便秘のお子さんは、そうでないお子さんと比較して、異なる点がいくつかあるのは昔から知られています。例えば、
- 野菜や果物の摂取量が少ない
- 水分の摂取量が少ない
などがあげられます。今回は、その研究をご紹介します。
- 小児の慢性便秘を対象に行われた研究
- 便秘のある小児の方が、野菜や果物の摂取量が少なく、さらに飲水量もやや少ない傾向
香港からの報告です。
便秘のある小児は、野菜、果物、水分摂取量は少ない傾向?
研究の背景/目的
食物繊維の豊富な食品の摂取と就学前児童における便秘の有病率との関係を評価する。
研究の方法
全部で368人の3~5歳の子供を,香港の幼稚園から無作為に選別した。
便秘はローマ基準で確認された。
正常な排便習慣の子供を、便秘のない対照とした。野菜,果物,全粒穀物および水分の摂取量は, 3日間の食事記録を用いて測定した。
研究の結果
合計28.8%の小児が便秘であると報告された。
便秘の子供の食物繊維摂取の中央値は,非便秘の子供より統計学的に有意に低く(3.4 g/日(四分位範囲 (IQR) :2.3~4.6 g/日)対3.8 g/日(IQR:2.7~4.9 g/日);P=0.044), 推奨量の40%の食物繊維摂取に相当した。

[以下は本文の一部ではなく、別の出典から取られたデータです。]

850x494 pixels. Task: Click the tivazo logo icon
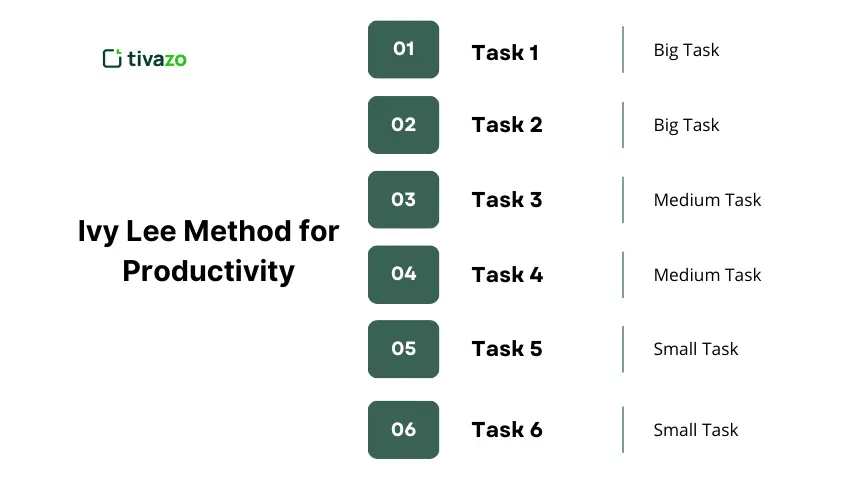coord(112,58)
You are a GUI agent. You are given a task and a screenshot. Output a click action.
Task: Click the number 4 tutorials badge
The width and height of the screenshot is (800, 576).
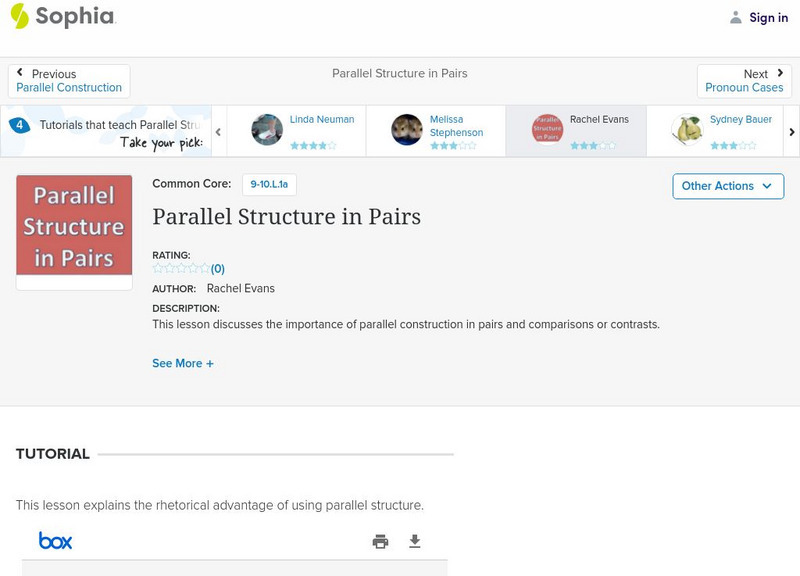tap(19, 126)
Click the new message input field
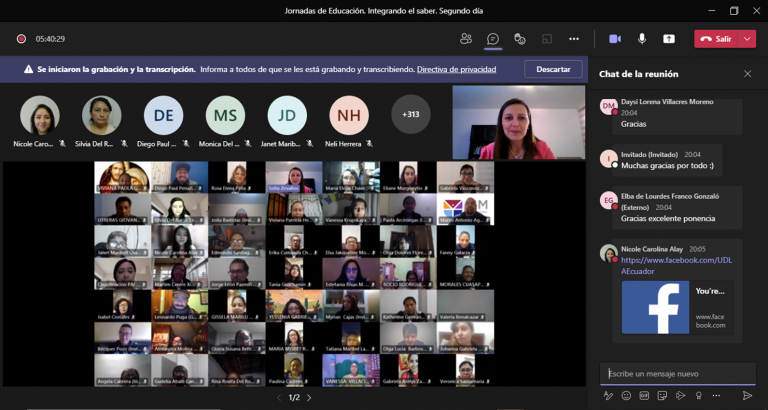Screen dimensions: 768x410 click(677, 373)
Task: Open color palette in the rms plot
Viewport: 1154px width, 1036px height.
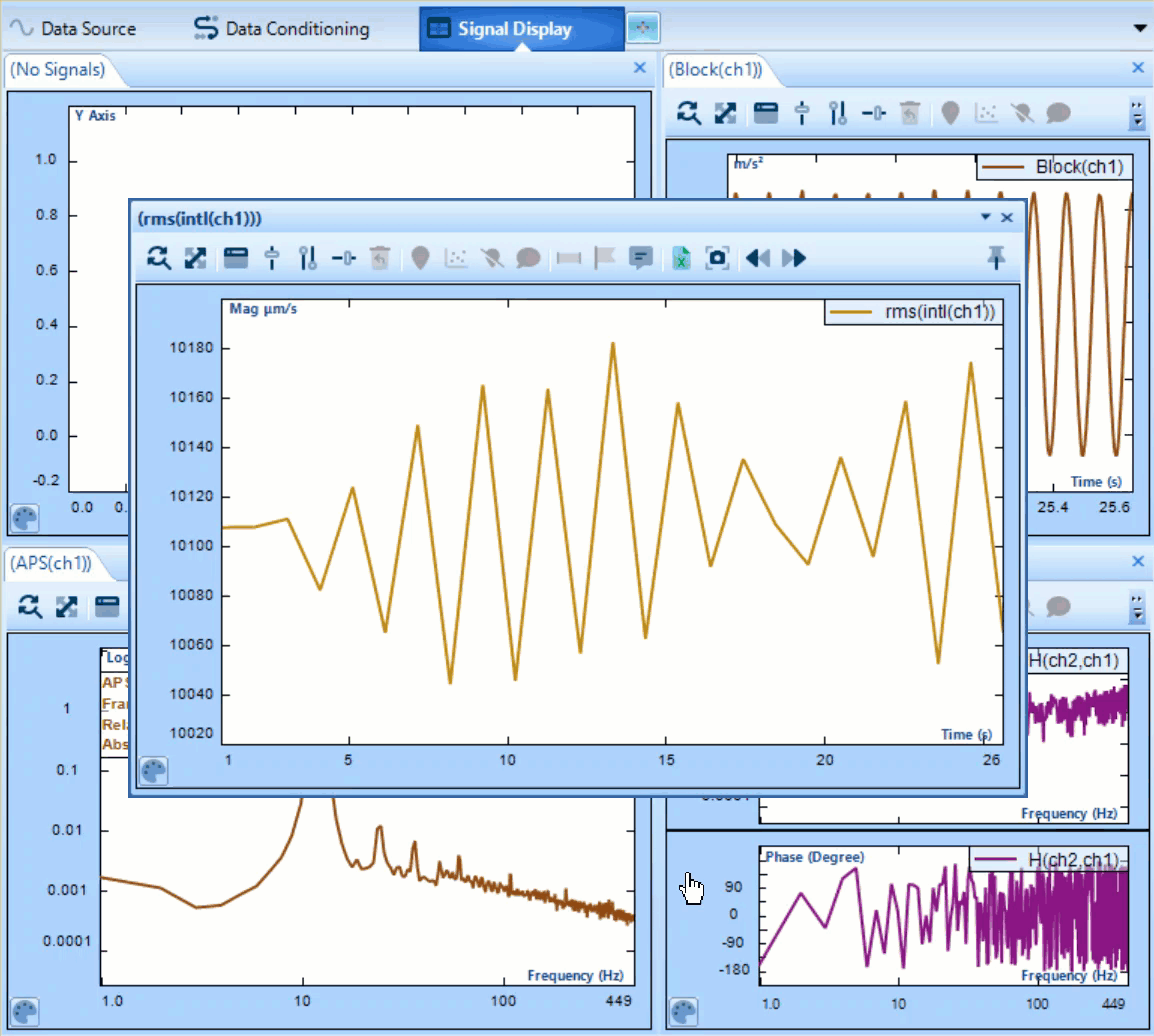Action: [x=153, y=770]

便秘の子供はビタミンC (P=0.041),葉酸(P=0.043)およびマグネシウム(P=0.002)の摂取も有意に低かった。
果物の摂取量および植物性食品の総摂取量は,便秘の小児では便秘のない小児よりも有意に低く,それぞれ(61 g/日(IQR:23.8-115 g/日)対78 g/日(IQR:41.7~144.6 g/日);P=0.047)および(142.5 g/日(IQR:73.7~214.7 g/日)対161.1 g/日(IQR:98.3-233.3 g/日);P=0.034)であった。
総水分摂取量は群間で差がなかったが ,便秘の子供のミルク摂取量は,便秘でない子供よりわずかに高かった(P=0.055)。
結論
不十分な食物繊維摂取は,香港の就学前児童において一般的である。
便秘の小児は,食物繊維およびビタミンC,葉酸およびマグネシウムなど微量栄養素の摂取量が低い傾向にあった。
しかし,便秘の小児では牛乳摂取量がわずかに高かった。
小児期の便秘を予防するためには,親が健康的な食習慣と排便習慣を早期に発達させることを助けるために,より多くの教育が必要である。
考察と感想
香港の就学前の幼児(3〜5歳)が対象だったようです。
沢山データがあったので、少し表にまとめてみました:
便秘 | あり | なし |
食物繊維 | 3.4 g/日 (2.3–4.6) |
3.8 g/日 (2.7–4.9) |
果物 | 61 g/日 (23.8–115 g) |
78 g/日 (41.7–144.6) |
植物性食品 | 142.5 g/日 (73.7–214.7) |
161.1g/日 (98.3–233.3) |
水分 | 624 ml | 685 ml |
まとめ
今回の研究は、香港において、便秘のある小児とない小児の特徴を比較した研究です。
便秘のある小児の方が、果物や植物性食品の摂取が少なく、飲水量がやや少ない傾向にあったようです。
これらの因果に関しては、別の研究が必要と思います。